California voters turn down $15B bond issue for schools, higher ed facilities

Dive Brief:

  • With more than 95% of precincts reporting as of Wednesday morning, California voters on Tuesday rejected a $15 billion statewide bond measure that would have funded facility projects at preschools, schools, community colleges and universities. The funds would have been used to cover removal of toxic mold and asbestos from aging buildings, more school nurse facilities, and fire and earthquake safety upgrades. Wednesday morning, the nos were leading with 56% of the vote.
  • Also included in Proposition 13 would have been a provision that allows developers to build multi-family housing near subway stations and bus stops without having to pay school impact fees. The incentive ties to Gov. Gavin Newsom’s efforts to address the housing and homelessness issue in the state and reduces pollution caused by commutes to transit centers.

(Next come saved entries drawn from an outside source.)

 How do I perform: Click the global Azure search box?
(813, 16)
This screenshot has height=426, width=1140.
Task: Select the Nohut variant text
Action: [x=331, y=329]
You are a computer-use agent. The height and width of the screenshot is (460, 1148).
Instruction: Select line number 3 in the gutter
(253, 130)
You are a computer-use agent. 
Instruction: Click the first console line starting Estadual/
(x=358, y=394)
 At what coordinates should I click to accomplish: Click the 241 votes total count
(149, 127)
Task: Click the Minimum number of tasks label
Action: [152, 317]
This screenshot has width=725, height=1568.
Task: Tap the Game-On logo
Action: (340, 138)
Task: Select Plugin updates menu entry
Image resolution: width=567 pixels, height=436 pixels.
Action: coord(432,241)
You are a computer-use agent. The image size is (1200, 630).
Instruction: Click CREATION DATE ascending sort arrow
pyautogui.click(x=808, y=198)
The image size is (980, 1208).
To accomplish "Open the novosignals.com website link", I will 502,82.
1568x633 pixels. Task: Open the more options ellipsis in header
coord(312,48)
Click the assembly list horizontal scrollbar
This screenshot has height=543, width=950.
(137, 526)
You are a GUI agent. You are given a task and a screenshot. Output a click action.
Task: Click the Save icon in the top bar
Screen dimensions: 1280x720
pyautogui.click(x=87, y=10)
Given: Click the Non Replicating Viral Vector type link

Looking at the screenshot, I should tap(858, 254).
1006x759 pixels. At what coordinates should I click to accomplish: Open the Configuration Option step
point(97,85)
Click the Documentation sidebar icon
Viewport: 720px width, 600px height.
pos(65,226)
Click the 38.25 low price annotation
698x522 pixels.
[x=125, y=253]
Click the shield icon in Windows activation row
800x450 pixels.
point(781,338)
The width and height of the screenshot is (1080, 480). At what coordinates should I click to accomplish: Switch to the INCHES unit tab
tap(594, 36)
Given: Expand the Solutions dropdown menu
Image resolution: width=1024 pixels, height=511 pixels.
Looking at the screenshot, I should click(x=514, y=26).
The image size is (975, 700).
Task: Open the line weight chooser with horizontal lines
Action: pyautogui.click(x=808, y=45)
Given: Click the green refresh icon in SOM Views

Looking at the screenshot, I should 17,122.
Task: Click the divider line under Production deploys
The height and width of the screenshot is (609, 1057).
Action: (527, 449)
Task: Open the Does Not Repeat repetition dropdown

But some argued the provision would have hurt school district finances.
  • Opponents of the measure argued that the bond issue would cost have taxpayers $27 billion including interest, and that it saves money to pay for school construction and repairs out of districts’ general funds.

Dive Insight:

It’s unclear whether the fact that the ballot measure had the same number as California’s famous Proposition 13 — a 1978 initiative that forced limits on property taxes in the state — confused voters Tuesday. 

This fall, voters will face another property tax ballot question that affects education funding, which district leaders and advocates, including the California Teachers Association, see as a way to address the fact that per-pupil spending in California is more than $2,000 lower than the national average and about half of what New York state spends. 

The California Tax on Commercial and Industrial Properties for Education and Local Government Funding Initiative calls for a constitutional amendment requiring commercial and industrial properties, except those zoned for commercial agriculture, to pay taxes based on market value instead of their purchase price. Residential properties would continue to be taxed on their purchase price, which is why the plan is called a “split roll.”

The current tax structure dates back to the original Proposition 13 and requires that property taxes be limited to no more than 1% of the purchase price. Adjustments are limited to the rate of inflation or 2% — depending on which one is lower. This results in the taxable value of commercial and industrial properties usually being below market value.

If the measure passes, 40% of the revenue — about $4.8 billion annually — would flow to a new Local School and Community College Property Tax Fund. But the state Legislative Analyst’s Office (LAO) suggests approval of the measure could hurt the state’s economy.

“For example, the measure would increase taxes paid by many businesses, thereby increasing their costs of operating in California relative to other states,” according to a 2018 LAO letter on the proposal. “This would influence some businesses’ decisions about whether to expand in or move to California. Overall, the measure’s effect on the health of the state’s economy is uncertain.”